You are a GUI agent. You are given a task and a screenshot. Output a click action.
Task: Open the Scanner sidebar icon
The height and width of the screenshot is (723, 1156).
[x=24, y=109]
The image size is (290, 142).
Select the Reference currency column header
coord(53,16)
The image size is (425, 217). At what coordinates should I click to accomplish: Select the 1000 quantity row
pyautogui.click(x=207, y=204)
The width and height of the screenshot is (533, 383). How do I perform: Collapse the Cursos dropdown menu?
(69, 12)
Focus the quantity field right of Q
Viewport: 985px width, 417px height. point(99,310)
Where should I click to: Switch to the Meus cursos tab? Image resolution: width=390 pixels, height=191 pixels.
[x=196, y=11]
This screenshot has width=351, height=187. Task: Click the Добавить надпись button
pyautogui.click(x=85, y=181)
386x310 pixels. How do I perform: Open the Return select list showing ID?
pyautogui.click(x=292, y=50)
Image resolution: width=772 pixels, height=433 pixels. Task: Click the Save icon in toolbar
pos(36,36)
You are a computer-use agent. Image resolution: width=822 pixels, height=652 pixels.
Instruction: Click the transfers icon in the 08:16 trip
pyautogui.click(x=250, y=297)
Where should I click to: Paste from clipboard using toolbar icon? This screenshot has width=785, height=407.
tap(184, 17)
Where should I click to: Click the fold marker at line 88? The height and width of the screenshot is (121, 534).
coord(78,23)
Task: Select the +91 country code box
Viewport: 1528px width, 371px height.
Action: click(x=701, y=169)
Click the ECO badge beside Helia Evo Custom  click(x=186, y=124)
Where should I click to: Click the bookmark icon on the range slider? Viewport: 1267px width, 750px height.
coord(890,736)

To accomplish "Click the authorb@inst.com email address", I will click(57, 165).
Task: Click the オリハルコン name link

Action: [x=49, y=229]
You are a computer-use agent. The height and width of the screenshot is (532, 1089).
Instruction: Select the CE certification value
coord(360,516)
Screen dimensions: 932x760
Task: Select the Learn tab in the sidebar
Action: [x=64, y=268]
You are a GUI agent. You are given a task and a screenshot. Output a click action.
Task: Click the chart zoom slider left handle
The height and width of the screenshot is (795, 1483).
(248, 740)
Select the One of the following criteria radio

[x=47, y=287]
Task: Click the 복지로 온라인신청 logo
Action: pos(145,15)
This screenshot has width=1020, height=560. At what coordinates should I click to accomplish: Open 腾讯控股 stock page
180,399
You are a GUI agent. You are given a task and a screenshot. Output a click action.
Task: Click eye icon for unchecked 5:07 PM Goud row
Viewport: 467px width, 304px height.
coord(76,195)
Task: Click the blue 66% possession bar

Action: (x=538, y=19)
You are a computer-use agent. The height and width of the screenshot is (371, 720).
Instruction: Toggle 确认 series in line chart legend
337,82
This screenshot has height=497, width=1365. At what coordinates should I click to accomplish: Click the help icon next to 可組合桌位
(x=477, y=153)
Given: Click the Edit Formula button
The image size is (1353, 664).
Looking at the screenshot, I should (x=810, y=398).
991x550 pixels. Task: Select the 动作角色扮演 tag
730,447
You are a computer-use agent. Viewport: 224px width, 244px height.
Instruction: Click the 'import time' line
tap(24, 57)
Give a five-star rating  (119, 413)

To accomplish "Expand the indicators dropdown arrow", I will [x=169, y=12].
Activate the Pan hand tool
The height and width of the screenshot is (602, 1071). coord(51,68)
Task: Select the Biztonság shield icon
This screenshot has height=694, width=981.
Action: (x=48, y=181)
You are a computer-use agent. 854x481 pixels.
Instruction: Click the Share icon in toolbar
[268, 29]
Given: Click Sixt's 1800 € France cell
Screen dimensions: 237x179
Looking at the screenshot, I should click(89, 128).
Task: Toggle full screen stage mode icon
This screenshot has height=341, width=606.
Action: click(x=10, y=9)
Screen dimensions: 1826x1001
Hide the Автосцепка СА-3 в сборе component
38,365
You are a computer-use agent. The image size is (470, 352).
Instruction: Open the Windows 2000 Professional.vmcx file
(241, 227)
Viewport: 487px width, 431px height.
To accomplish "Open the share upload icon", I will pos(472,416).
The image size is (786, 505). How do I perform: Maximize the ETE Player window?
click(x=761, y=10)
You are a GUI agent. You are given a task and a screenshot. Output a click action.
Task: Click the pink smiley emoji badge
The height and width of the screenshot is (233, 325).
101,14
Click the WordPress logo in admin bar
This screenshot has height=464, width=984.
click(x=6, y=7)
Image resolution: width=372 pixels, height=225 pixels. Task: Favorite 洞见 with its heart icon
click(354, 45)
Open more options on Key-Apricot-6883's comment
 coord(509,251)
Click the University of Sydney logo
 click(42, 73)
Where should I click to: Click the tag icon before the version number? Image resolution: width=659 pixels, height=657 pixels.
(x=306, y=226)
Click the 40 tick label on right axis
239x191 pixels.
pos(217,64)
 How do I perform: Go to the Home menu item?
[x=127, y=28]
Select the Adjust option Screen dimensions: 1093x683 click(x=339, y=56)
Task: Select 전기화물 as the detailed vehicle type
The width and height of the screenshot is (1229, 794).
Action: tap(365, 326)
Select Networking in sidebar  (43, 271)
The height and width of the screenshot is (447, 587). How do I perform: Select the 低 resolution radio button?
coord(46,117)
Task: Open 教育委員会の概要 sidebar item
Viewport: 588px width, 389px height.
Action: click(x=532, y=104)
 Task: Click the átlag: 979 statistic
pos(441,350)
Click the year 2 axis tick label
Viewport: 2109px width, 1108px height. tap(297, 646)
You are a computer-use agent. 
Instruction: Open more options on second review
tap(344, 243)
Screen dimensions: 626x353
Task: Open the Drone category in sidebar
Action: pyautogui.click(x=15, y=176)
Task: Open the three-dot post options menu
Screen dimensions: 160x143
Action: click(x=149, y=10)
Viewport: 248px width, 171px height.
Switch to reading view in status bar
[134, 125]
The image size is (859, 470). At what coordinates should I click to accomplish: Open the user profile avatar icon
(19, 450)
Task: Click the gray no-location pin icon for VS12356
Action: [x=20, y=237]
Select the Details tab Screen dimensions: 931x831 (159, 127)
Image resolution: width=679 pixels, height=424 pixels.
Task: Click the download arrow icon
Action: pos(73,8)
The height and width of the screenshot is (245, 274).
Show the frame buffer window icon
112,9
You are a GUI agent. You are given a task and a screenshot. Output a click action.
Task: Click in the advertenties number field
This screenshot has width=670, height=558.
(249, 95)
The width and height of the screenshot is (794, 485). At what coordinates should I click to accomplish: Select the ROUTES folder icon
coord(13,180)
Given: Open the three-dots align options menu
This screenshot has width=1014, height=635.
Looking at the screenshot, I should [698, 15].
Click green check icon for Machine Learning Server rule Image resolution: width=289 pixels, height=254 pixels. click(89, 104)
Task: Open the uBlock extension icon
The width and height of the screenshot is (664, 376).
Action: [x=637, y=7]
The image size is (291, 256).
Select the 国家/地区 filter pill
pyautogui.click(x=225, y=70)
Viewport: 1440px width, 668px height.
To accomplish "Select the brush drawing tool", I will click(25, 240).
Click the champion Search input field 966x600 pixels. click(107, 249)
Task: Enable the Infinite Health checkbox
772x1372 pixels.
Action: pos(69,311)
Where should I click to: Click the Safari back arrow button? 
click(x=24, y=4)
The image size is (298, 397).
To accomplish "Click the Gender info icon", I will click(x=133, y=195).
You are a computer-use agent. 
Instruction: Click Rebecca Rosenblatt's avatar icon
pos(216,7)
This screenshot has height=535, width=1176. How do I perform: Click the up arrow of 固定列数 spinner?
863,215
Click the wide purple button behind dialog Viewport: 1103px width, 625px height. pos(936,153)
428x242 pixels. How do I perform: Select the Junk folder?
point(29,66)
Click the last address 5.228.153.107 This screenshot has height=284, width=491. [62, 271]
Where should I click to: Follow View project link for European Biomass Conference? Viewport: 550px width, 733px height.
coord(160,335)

****************

**EXERCISE DETAILS:** Beginning with the line containing "This screenshot has height=535, width=1176." and ending with the last line of the listing above, return every line exactly and nothing else.

**OUTPUT OF THE EXERCISE:**
This screenshot has height=535, width=1176. How do I perform: Click the up arrow of 固定列数 spinner?
863,215
Click the wide purple button behind dialog Viewport: 1103px width, 625px height. pos(936,153)
428x242 pixels. How do I perform: Select the Junk folder?
point(29,66)
Click the last address 5.228.153.107 This screenshot has height=284, width=491. [62, 271]
Where should I click to: Follow View project link for European Biomass Conference? Viewport: 550px width, 733px height.
coord(160,335)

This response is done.